**The exercise:** Reproduce the lines starting at the one containing "This screenshot has width=1456, height=833." and ending at the one containing "(x=101, y=183)", replacing "accounting module" with "accounting section" and leaving everything else unchanged.

**Recorded data:**
------------------------------------------------

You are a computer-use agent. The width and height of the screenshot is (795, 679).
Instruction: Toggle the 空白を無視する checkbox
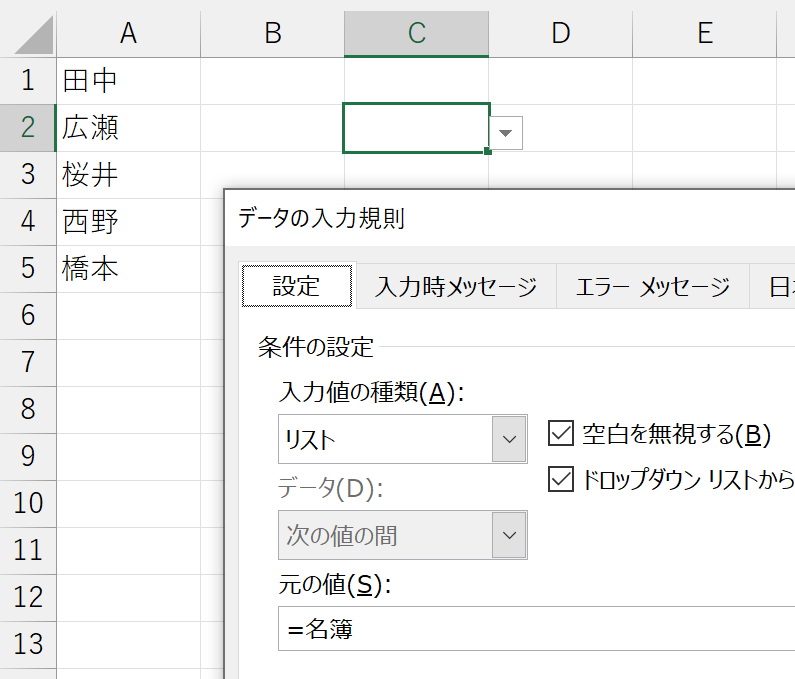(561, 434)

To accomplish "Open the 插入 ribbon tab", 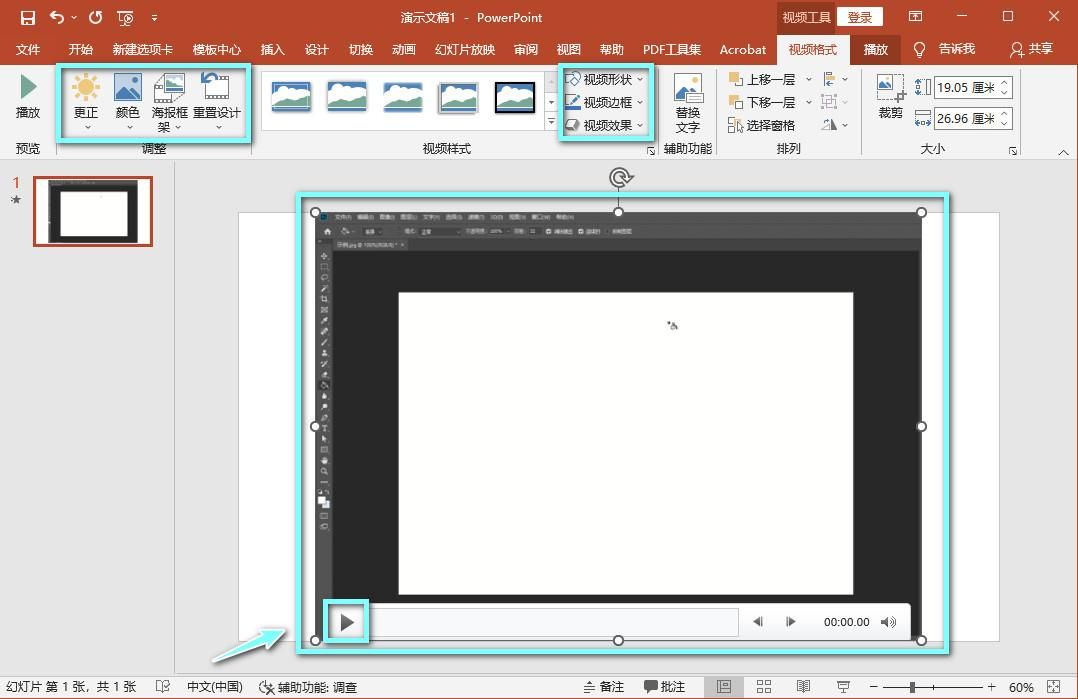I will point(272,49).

------------------------------------------------

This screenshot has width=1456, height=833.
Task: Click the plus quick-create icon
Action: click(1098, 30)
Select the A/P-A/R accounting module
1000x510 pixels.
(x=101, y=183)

------------------------------------------------

**Result of this exercise:**
This screenshot has width=1456, height=833.
Task: Click the plus quick-create icon
Action: click(1098, 30)
Select the A/P-A/R accounting section
1000x510 pixels.
(x=101, y=183)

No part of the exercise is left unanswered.